Most of the time, Baker says it’s easy to spot fakes. Like the kids who glue their picture on an older person’s driver’s license. Or a 5-foot-8 kid whose ID says he’s 6 foot 3. Or the girl who substituted a photo of herself taken in a photo booth with a wavy blue curtain in the background.

Recently, though, his job has become more difficult. Savvy kids can obtain high-quality fake IDs on the Internet or use computers to make or alter their own. Some obtain real IDs from the DMV with documents from look-alike older siblings or friends.

“Some of the fake ones are unbelievable,” Baker says. “They look like the real thing.”

DATA EXCERPT
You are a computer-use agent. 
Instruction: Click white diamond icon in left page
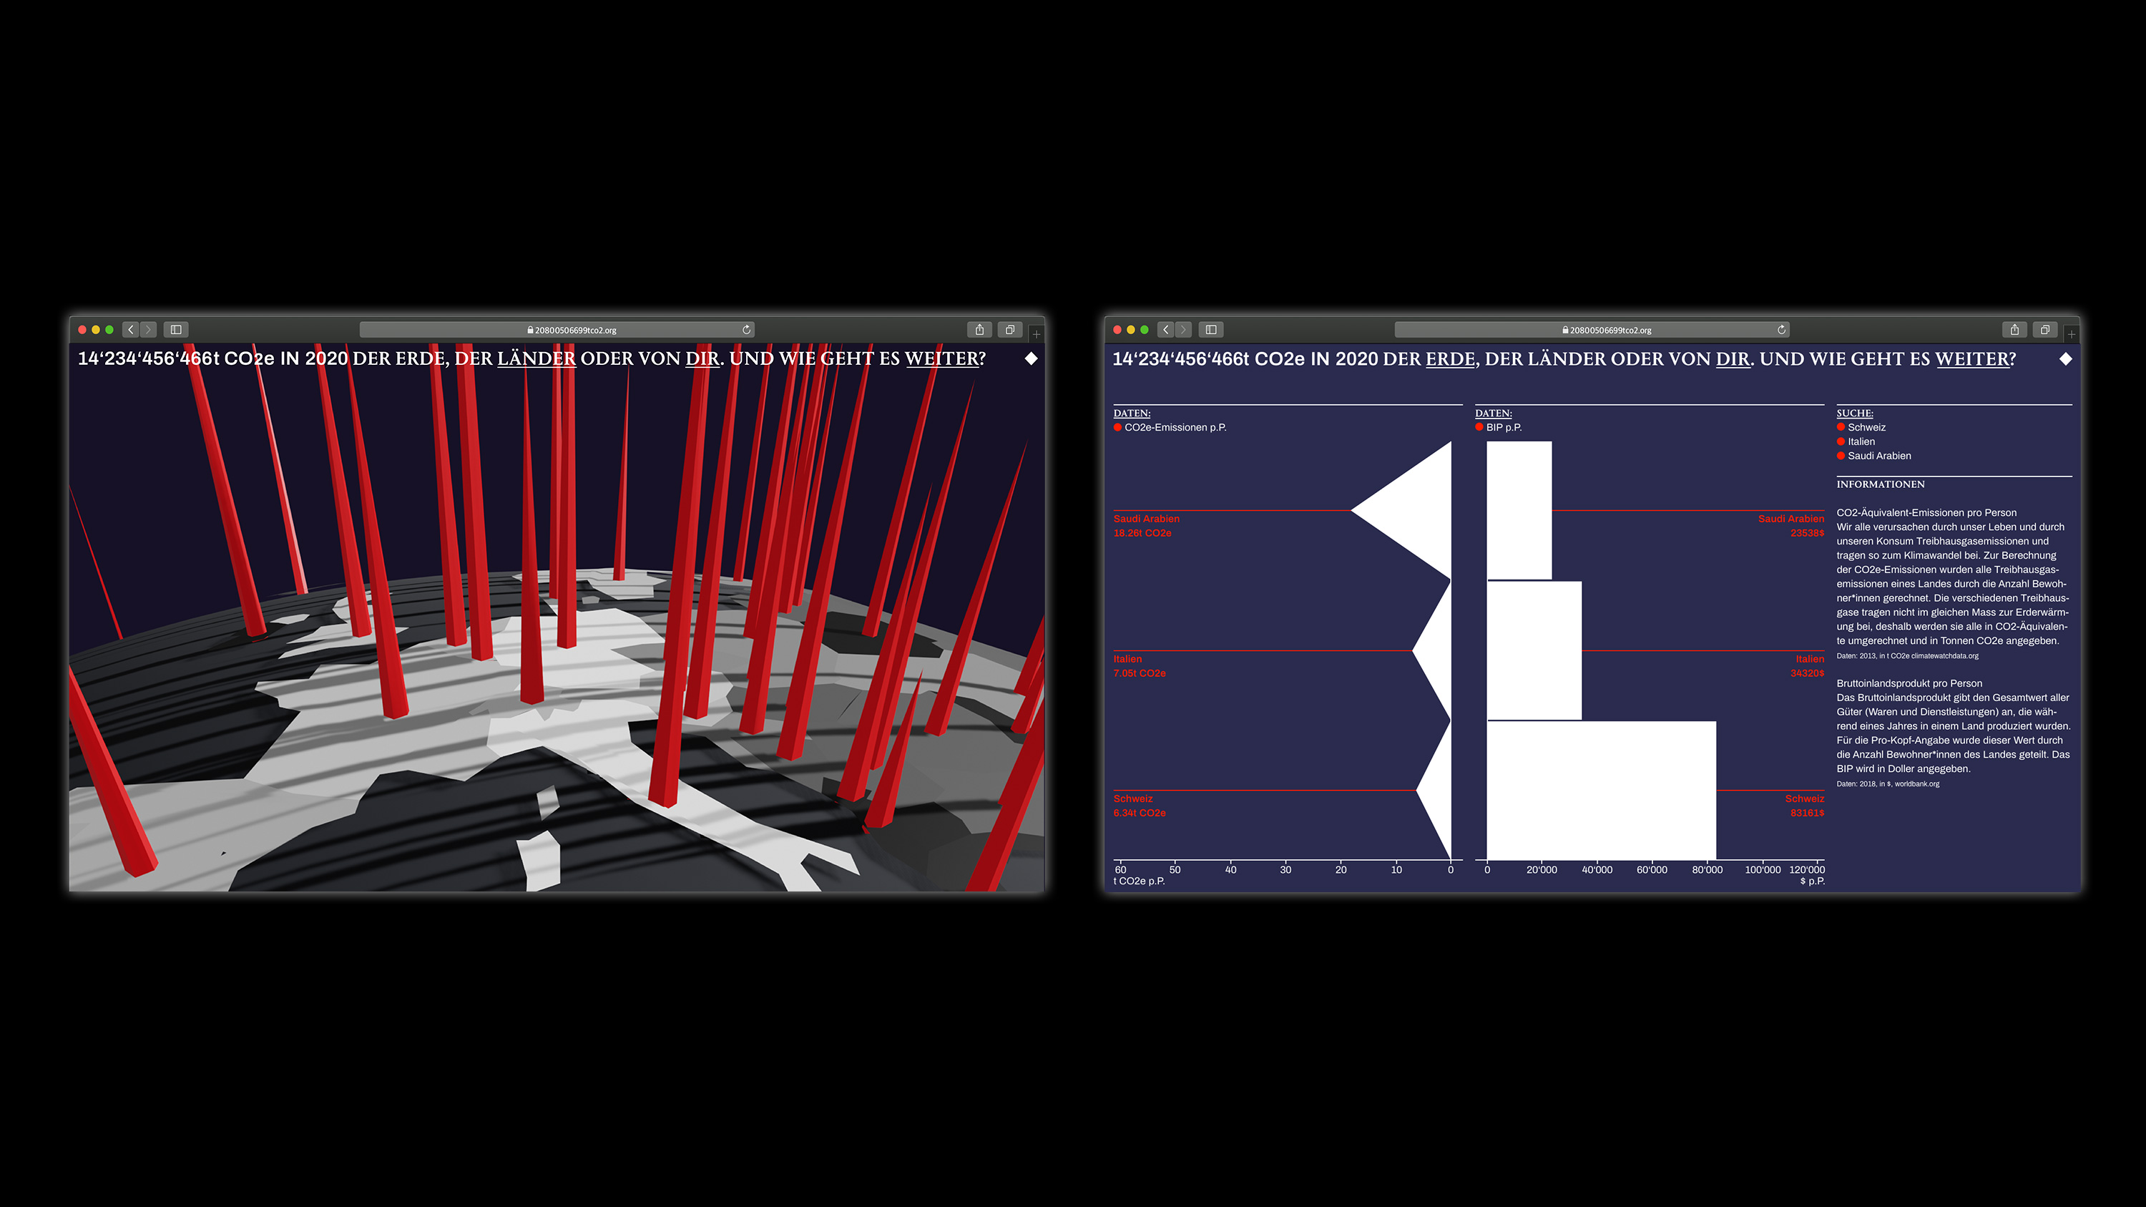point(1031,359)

TASK PROMPT
Using the passage on fake IDs, answer the following:
(a) What is the actual height of the kid whose ID claims he is 6 foot 3?
(b) Where can savvy kids obtain high-quality fake IDs?
(c) What was in the background of the photo-booth picture one girl substituted?

EXERCISE OUTPUT
(a) 5 foot 8
(b) On the Internet
(c) A wavy blue curtain